Los hijos del Presidente
Las palabras pesan, pero sobre todo cobran factura. Aquel memorándum de la Presidencia pidiendo, exigiendo a los secretarios de Estado que no atendieran recomendaciones de nadie, ni de sus hijos, y el discurso de toma de protesta cuando dijo que sólo respondía por su hijo menor, Jesús Ernesto, porque era menor de edad, retumban como un eco fantasmal en Palacio Nacional. La frase lapidaria de que el Presidente está enterado de todos los negocios que se hacen en el Gobierno se revierte como un bumerán. Los hijos de López Obrador son hoy su principal problema.
Veámoslo por el lado pragmático: no hay manera de meter a los hijos a la operación política sin que ello tenga un costo. Los tres hijos mayores del Presidente, los López Beltrán, estuvieron involucrados en la campaña del 2018. Los tres acabaron metiendo recomendados en el Gobierno. Los dos mayores, José Ramón y Andrés Manuel, están ahora en escándalos de corrupción.
El caso de José Ramón va mucho más allá de la Casa Gris y ahora la Casa de Coyoacán, propiedad de una asistente de la directora del periódico La Jornada y comadre del Presidente, Carmen Lira. Independientemente de que le gusta vivir en casas prestadas, lo que reveló el escándalo de la Casa Gris fue una compleja trama de tráfico de influencias para otorgar contratos de Pemex y para financiar las campañas, como lo mostró Raúl Olmos en el reportaje convertido en libro “La Casa Gris”. Está muy lejos de ser, como se le caricaturiza, un mantenido: es un operador político.
Andrés Manuel, o “Andy”, como se le conoce en los círculos cercanos al poder, es el más activo y el que más influencia tiene en la estructura gubernamental. Lo que reveló el reportaje de Latinus es una red de amigos “Andy” que ganan licitaciones millonarias haciendo exactamente las mismas transas que tanto ha criticado y perseguido el Presidente. No cuidaron ni la más elemental de las simulaciones, que es poner al menos diferentes domicilios a las empresas que van a servir de fachada en los concursos.

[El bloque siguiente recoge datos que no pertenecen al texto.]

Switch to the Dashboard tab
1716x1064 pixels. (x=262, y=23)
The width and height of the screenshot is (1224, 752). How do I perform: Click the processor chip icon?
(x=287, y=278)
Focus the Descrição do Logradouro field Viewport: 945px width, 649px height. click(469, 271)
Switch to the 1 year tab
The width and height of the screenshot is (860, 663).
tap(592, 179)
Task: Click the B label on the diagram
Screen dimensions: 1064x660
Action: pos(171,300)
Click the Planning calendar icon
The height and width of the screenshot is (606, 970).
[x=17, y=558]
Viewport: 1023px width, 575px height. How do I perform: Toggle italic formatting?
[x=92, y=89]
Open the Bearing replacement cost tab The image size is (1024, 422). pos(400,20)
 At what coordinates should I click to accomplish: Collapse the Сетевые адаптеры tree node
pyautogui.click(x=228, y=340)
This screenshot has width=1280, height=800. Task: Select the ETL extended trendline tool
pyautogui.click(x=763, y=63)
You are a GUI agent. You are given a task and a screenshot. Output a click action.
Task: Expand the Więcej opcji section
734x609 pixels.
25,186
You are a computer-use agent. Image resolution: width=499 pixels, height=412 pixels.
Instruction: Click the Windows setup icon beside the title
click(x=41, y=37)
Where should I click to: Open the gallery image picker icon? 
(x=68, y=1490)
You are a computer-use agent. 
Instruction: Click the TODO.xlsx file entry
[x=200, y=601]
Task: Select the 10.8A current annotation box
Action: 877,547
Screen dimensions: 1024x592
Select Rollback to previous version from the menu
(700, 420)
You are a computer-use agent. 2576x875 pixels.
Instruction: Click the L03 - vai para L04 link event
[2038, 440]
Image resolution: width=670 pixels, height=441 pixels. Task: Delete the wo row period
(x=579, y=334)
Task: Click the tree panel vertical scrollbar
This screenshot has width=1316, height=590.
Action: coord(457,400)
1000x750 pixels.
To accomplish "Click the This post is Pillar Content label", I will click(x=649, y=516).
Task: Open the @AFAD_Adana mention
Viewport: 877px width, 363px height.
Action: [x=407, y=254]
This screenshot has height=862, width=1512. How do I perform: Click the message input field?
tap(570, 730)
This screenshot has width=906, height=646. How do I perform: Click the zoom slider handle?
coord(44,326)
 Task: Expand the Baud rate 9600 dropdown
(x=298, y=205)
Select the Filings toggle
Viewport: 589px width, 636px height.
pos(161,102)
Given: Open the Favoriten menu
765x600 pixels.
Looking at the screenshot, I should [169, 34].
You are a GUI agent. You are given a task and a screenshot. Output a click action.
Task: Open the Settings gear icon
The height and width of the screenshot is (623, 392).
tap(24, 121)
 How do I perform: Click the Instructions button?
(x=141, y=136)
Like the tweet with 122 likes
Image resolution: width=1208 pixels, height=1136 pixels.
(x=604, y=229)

A los hijos del Presidente no les gusta la austeridad. Nunca les ha gustado. Y está bien. Cómo cualquier ciudadano tienen derecho a gastar como se les antoje y a tener amigos que les presten casas, los invitan de viaje, los pongan en nómina sin trabajar, etcétera. A lo que no tienen derecho es al influyentismo ni a la ingenuidad. Su vida privada termina en el momento en que operan decisiones públicas que involucran presupuesto y los amigos dejan de ser solamente amigos cuando se benefician de contratos de Gobierno.
El Presidente no tiene un problema, tiene dos y quizá pronto nos enteremos de que tiene tres. El discurso de combate a la corrupción se derrumba como un castillo de naipes cuando sus hijos aparecen como vulgares traficantes de influencias.